● **Given request A**:
In the passage about game characters, what nickname did the earliest version of the original Turncoat story give its one character?
● **Given request B**:
Copy the records word for word, starting at the line that contains "Click waist measurement" and continuing through the last line of the records.

● **Excerpt provided**:
That's not an easy mandate to stick to. Stories are about people. If you can get your audience to buy into your characters… to empathize with them and care about what happens to them, you can get those viewers to overlook a lot of other things. But you need that emotional attachment to the characters if your goal is to tell a story.

Or, to put it another way: "It’s the characters, stupid."

There's obviously one character in the Escape game that we just can't do without: the protagonist. The player has to be somebody in the game. There has to be somebody who needs to escape the facility.

In our earliest version of the original Turncoat story, we had one character, nicknamed "Rook", who we envisioned as a customizable character. The player would see events unfolding through this character's eyes, and the player would be able to choose what that character looked like. They could decide what Rook's real name was, whether Rook was male or female, and they could select from a range of skin tones and adjust facial and body proportions and hairstyle.

As the story evolved and grew in complexity, Rook morphed into a specific character with defined traits. I still liked the original idea, but it eventually became clear that the story needed us to know more about Rook.

I like games that let you decide what your character looks like, though. Certainly, there are times when it's important to control the narrative and specify exactly what the main character looks like. Hell, we did exactly that with Rook in order to make our original story work. But, there's also value in making a game welcoming. There's value in telling the player that they can be whoever they want to be in the game, and that whatever they want to be, is okay.

The hero of the story doesn't have to look any certain way.

While we chose to abandon the character customization idea in the larger Turncoat game, the reasons we did that don't apply to the Escape game. This story is less complex. Making the main character customizable won't interfere with our ability to tell the story.

Item-finding records
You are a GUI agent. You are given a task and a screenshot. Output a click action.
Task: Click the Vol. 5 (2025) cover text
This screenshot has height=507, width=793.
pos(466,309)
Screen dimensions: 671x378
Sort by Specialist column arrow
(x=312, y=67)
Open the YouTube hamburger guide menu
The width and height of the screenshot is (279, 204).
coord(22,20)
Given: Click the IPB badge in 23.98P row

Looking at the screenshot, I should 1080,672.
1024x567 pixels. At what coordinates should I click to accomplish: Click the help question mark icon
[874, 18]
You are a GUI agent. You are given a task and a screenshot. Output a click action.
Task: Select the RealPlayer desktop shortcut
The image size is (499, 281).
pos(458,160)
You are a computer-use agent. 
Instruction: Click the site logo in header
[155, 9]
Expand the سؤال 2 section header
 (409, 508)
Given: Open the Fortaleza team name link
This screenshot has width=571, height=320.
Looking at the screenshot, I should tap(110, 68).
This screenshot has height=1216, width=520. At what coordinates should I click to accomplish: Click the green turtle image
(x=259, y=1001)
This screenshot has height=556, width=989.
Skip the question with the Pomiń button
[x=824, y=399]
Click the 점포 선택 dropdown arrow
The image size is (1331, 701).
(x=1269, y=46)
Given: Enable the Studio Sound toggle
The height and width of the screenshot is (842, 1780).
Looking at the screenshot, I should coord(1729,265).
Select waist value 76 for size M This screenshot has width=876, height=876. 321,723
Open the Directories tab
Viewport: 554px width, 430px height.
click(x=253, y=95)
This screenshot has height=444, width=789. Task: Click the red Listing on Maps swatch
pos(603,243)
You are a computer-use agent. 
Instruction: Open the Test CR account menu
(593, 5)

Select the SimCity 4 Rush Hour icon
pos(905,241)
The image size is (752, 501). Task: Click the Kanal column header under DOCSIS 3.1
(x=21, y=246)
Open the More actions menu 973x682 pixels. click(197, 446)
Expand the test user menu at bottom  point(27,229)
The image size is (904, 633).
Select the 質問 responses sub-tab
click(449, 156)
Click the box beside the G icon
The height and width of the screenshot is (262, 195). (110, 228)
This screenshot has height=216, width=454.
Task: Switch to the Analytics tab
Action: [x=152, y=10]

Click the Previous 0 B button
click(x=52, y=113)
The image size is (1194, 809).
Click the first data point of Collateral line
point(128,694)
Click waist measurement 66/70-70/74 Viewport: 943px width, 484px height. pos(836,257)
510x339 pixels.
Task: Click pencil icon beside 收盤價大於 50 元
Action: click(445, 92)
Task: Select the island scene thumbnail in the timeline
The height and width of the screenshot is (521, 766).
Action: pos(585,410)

● **Finished answer A**:
Rook

● **Finished answer B**:
Click waist measurement 66/70-70/74 Viewport: 943px width, 484px height. pos(836,257)
510x339 pixels.
Task: Click pencil icon beside 收盤價大於 50 元
Action: click(445, 92)
Task: Select the island scene thumbnail in the timeline
The height and width of the screenshot is (521, 766).
Action: pos(585,410)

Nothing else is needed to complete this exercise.